The Boy Who Taught the Beekeeper to Read is a short story collection by British writer Susan Hill published in 2003 by Chatto & Windus (hardback) and the following year in paperback by Vintage Books. It "received long and favourable reviews in The Guardian (Hermione Lee), The Spectator (Francis King), The Sunday Times (Penelope Lively) and The Times Literary Supplement (Mark Cries).

==Stories==
It contains nine stories :-
- "The Boy Who Taught the Beekeeper to Read": a schoolboy befriends the beekeeper at his aunt's country house and begins teaching him to read, but will the closeness last...

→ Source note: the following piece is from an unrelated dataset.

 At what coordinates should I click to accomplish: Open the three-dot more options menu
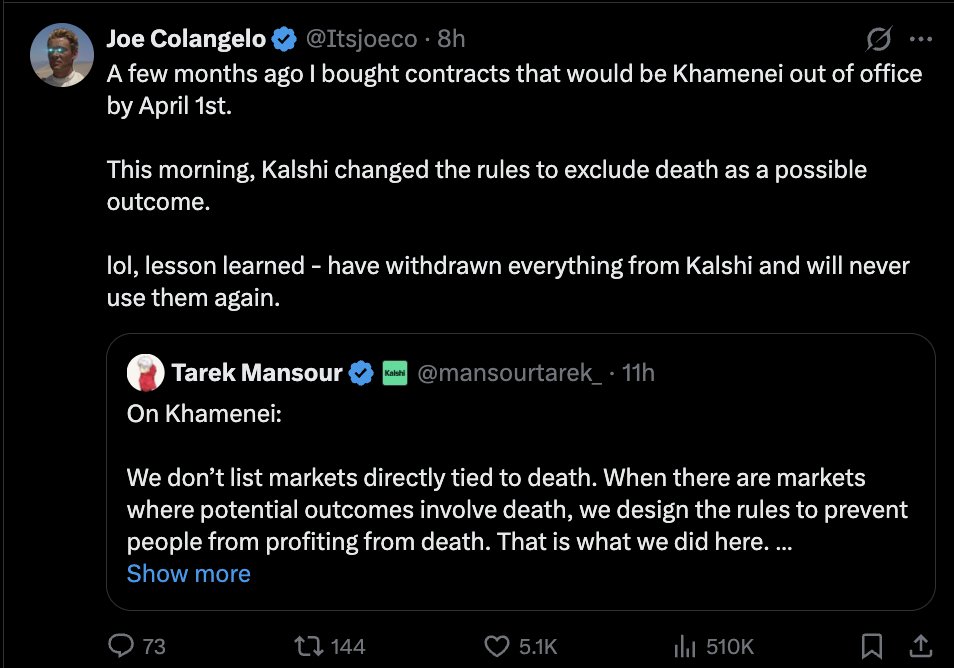(920, 39)
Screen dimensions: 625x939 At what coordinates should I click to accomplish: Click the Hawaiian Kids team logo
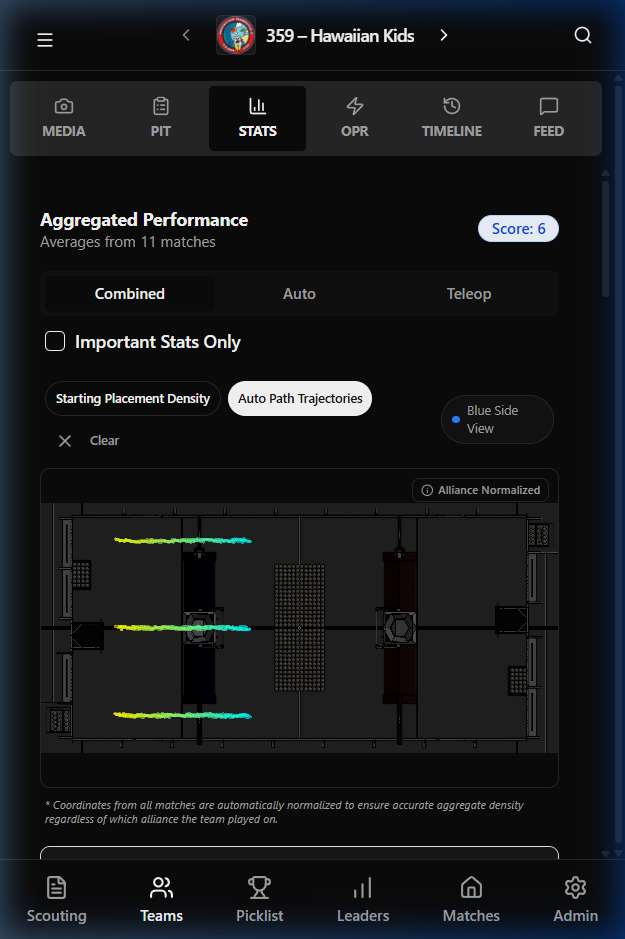tap(236, 36)
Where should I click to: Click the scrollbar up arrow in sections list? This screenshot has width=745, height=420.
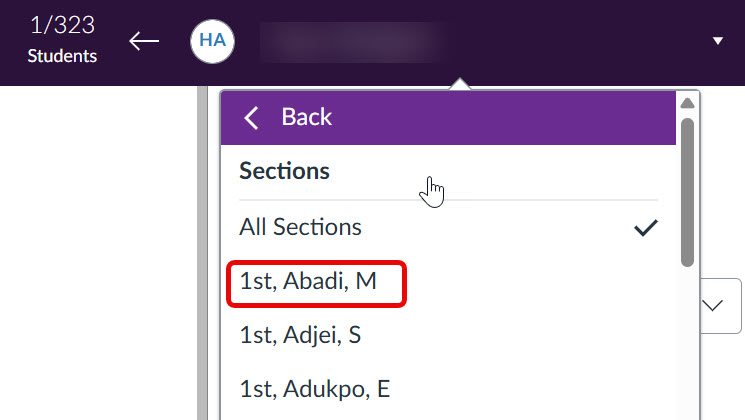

- "Father, Father": two sisters live with their recently widowed father and try to help him move on from his grief, but when he does they find themselves unable to cope...
- "Need": in a travelling circus troupe Biddy is dogged by Little Midge, the unnerving whistler as she visits her closest friend Rosa the fortune-teller one last time...

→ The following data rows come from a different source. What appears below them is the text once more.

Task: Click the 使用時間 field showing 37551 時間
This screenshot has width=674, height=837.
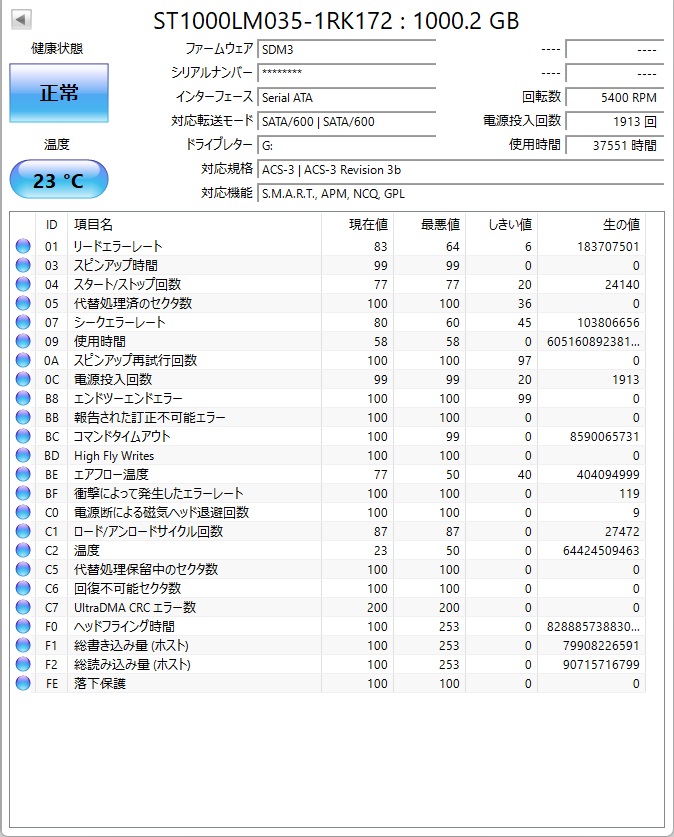Action: click(x=614, y=145)
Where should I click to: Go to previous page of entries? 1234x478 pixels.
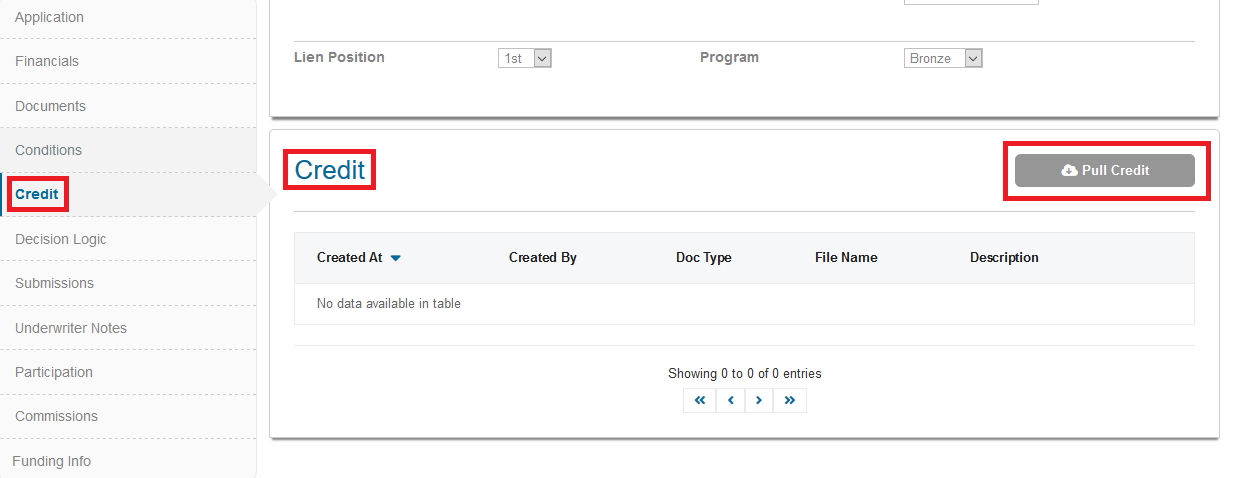(x=730, y=400)

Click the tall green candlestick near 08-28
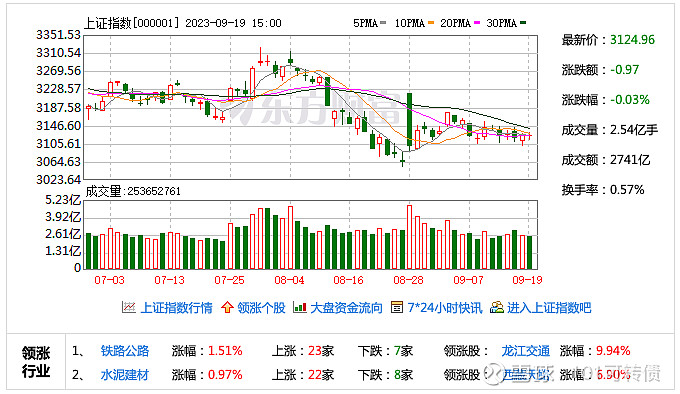pyautogui.click(x=409, y=120)
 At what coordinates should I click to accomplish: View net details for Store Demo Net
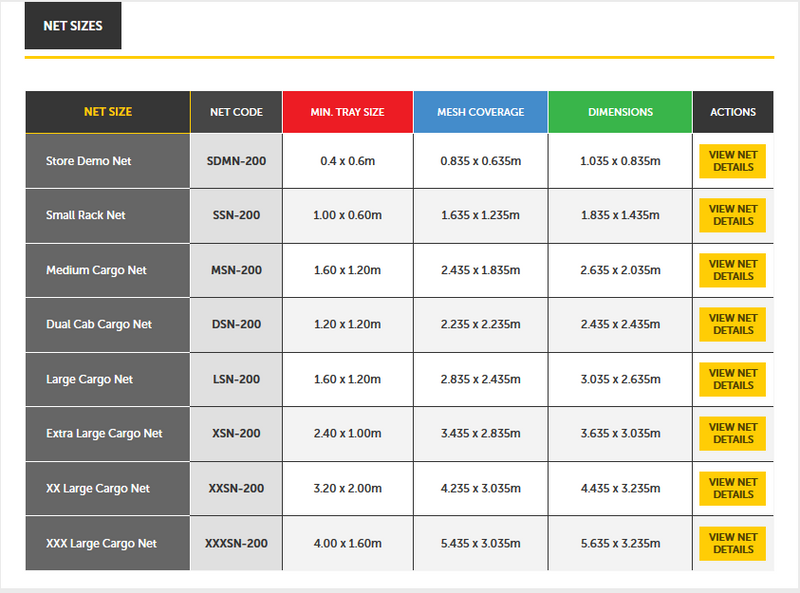(x=732, y=161)
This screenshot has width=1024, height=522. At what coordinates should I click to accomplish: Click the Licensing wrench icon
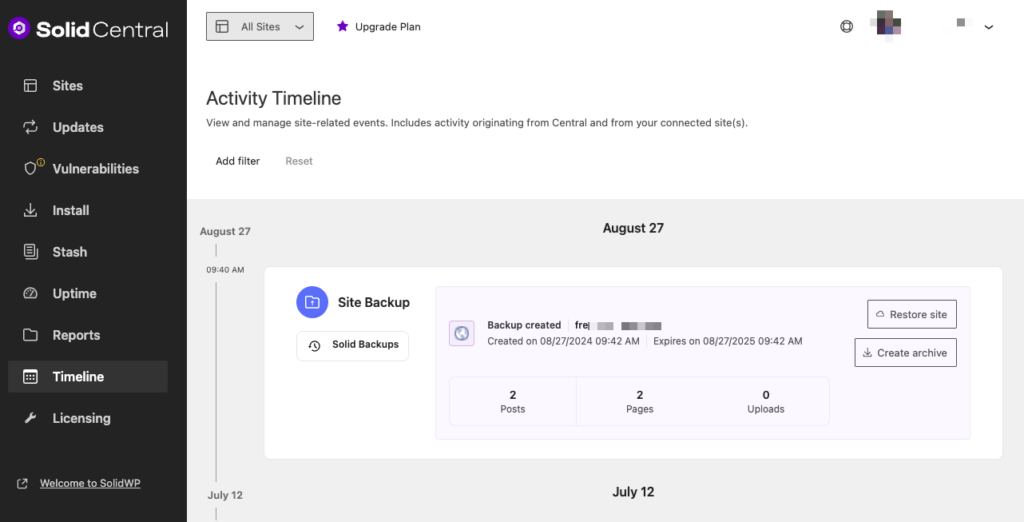pos(31,418)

- "The Punishment": Mick's brother Charlie dies as a result of an accident whilst being punished in a Catholic School. Mick and his friends take seemingly dreadful revenge on God and the Church, but things do not go as they expect...
- "Moving Messages": two women once close friends meet after 34 years apart...

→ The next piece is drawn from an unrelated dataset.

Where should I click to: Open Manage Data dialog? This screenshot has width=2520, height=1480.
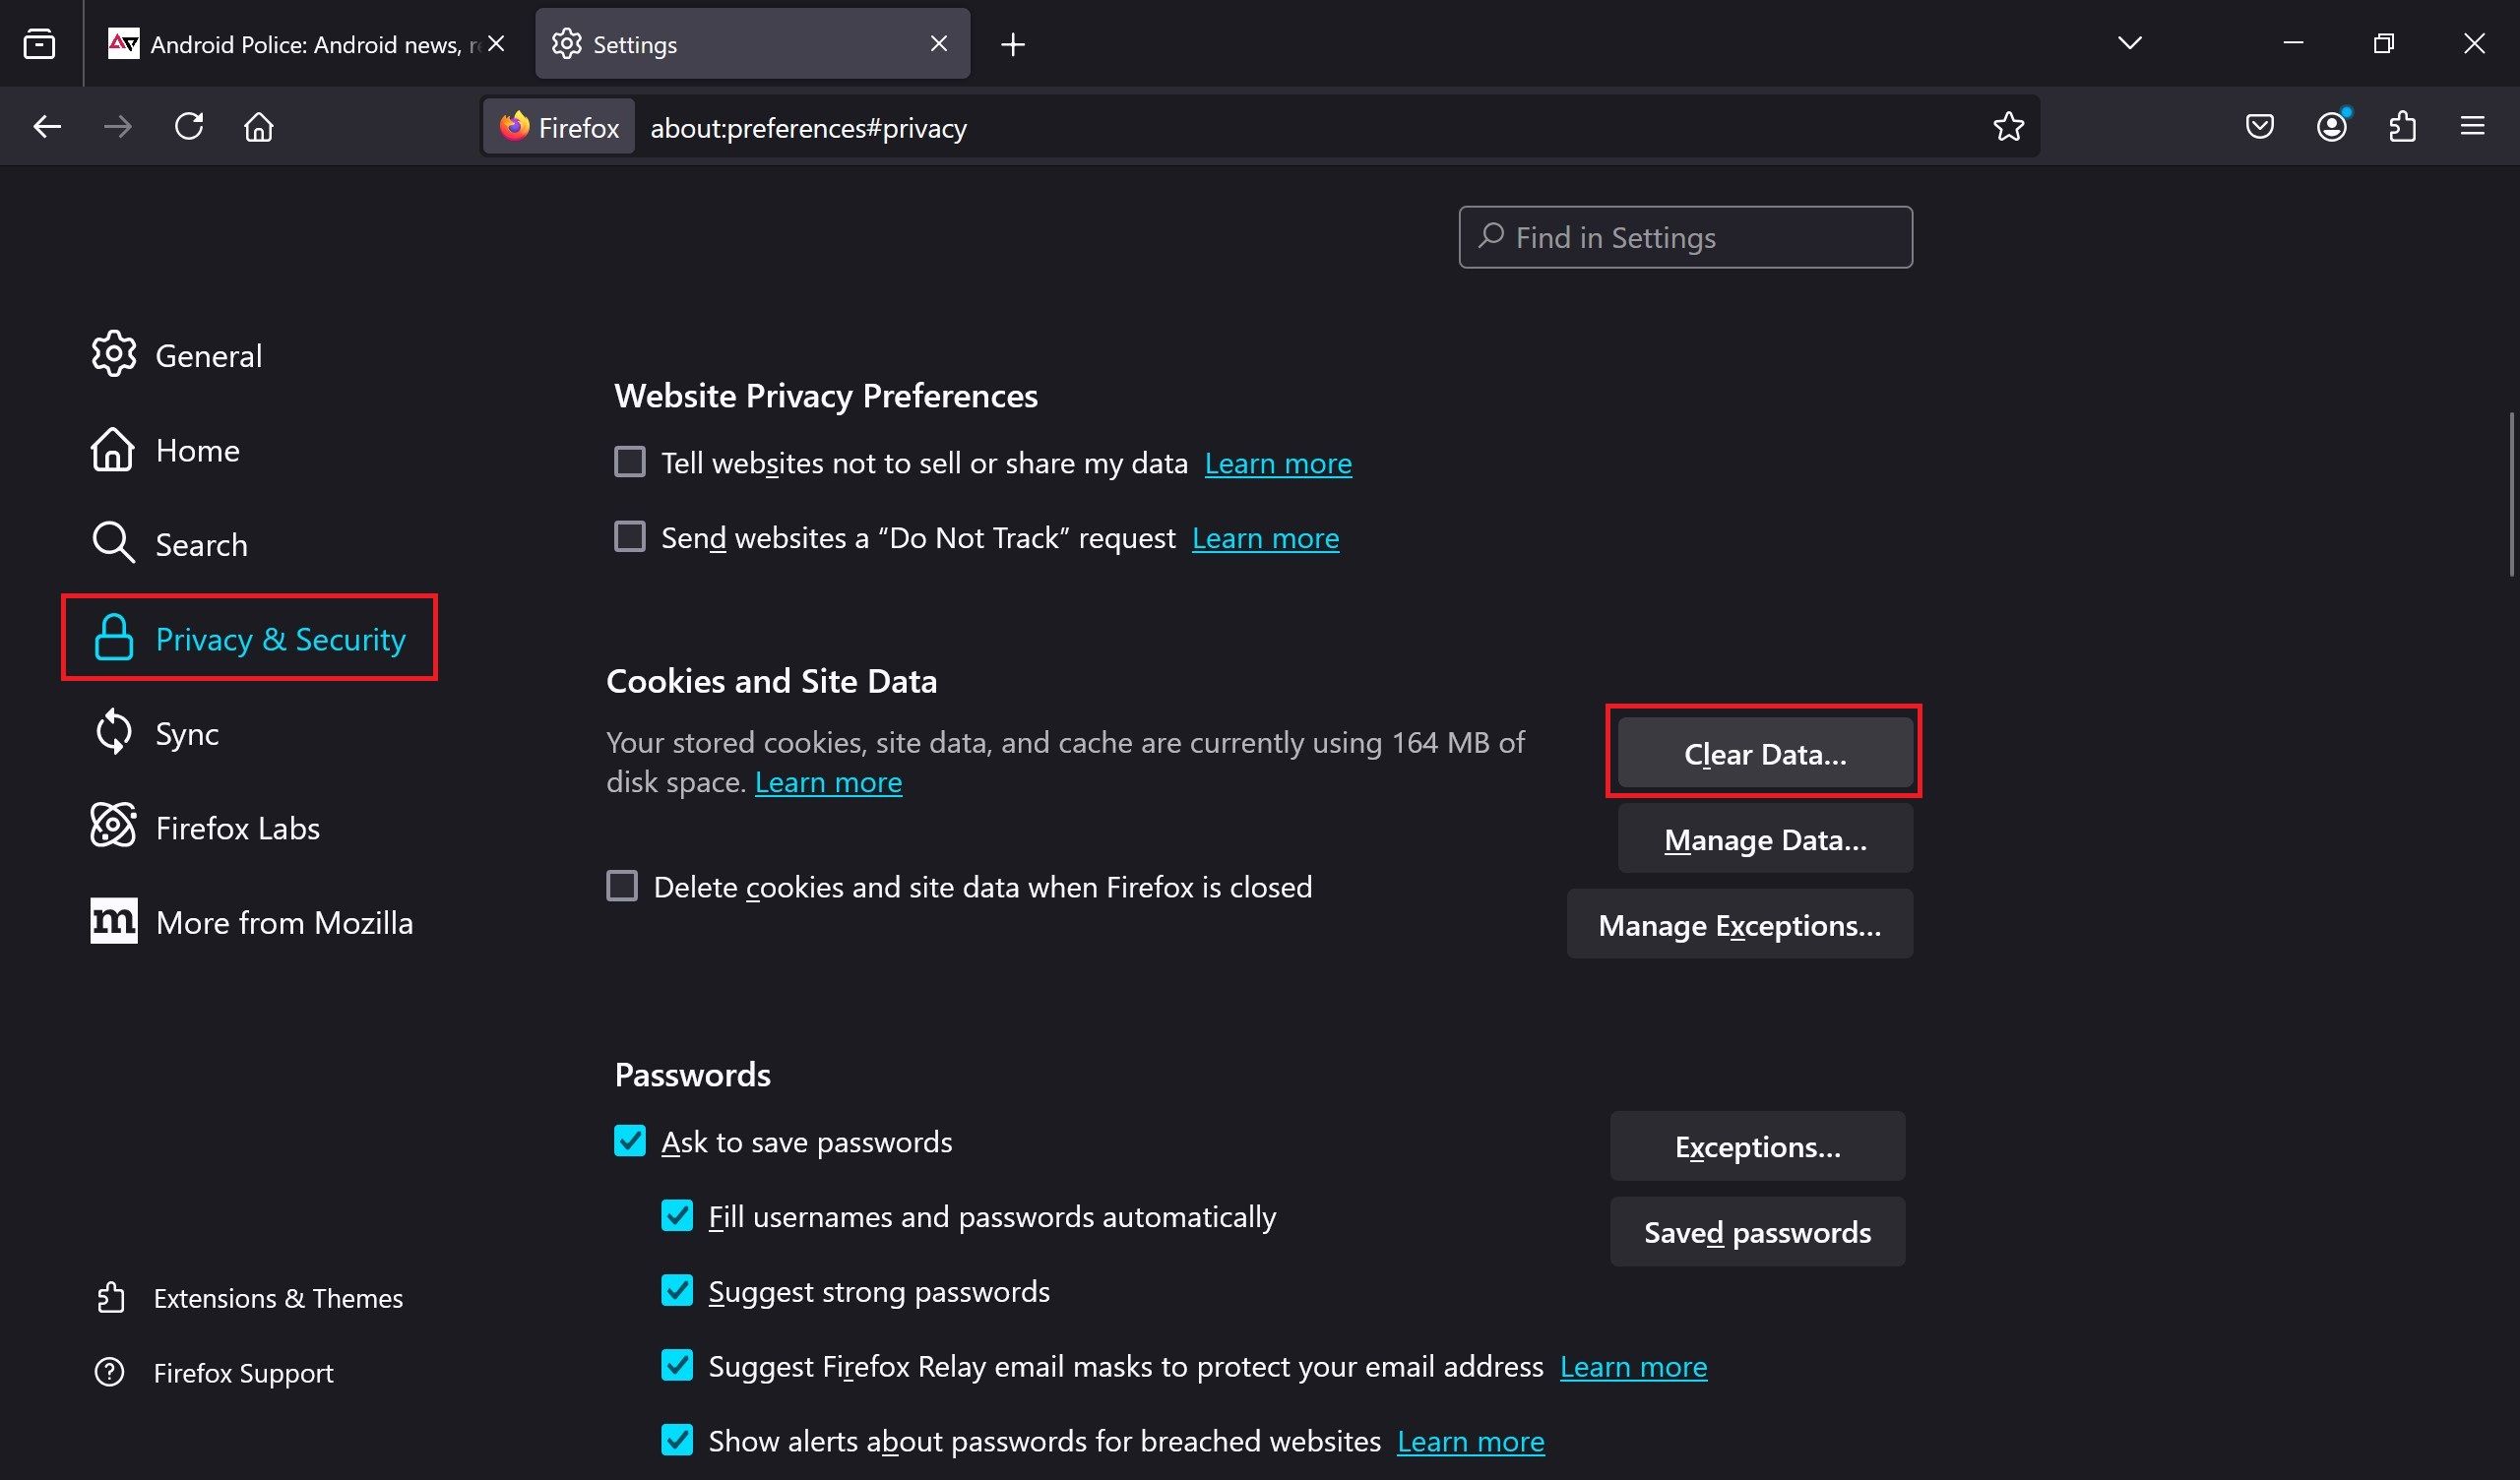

- "Sand": after their mother's funeral, two sisters recall of the only act of kindness they had ever seen from her when she helped a small boy with sand in his eyes...
- "Elizabeth": a mother warns her daughter against remaining at home when she grows up, which will end in a life of drudgery like herself, but instead to escape and see the world...
- "The Brooch": Rima's uncle is blind but few people realise this as with his dog and fixed routine he works as a commercial traveller selling hosiery in the city where he knows every customer and remembers every order. But then he buys Rosa a gift...
- "Antonyin's": an Englishman is posted to Vldansk, a bleak Eastern European town; he struggles with the food until he discovers Antonyin's, a cafe serving perfect food. But then he is targeted by a determined woman who sees marriage to him as an escape to the West...

==Reception==
- Francis King writing in The Spectator is fulsome in his praise beginning his review: "This collection of nine stories, less than 50,000 words in length, is light in the hand. It is, however, a work of impressive substance", later he writes, "Hill can evoke a setting, convey the essence of a situation and let one see into the inmost hearts of her characters in a paragraph or even a single sentence." and he finishes with "The miraculous economy of these tales, their clear-sighted understanding of the transitoriness of human affections and loyalties, and their sense of the mysteriousness at the centre of the most simple and ordinary of lives, continually made me think of Chekhov. What could be higher praise than that?"
- Hermione Lee of The Guardian is also positive, she writes "The pleasure to be had from this small book of subdued stories lies in their carefulness: memories are exactly sustained, small gifts are valued, little words are listened to, advice - whether wanted or unwanted - settles in the mind".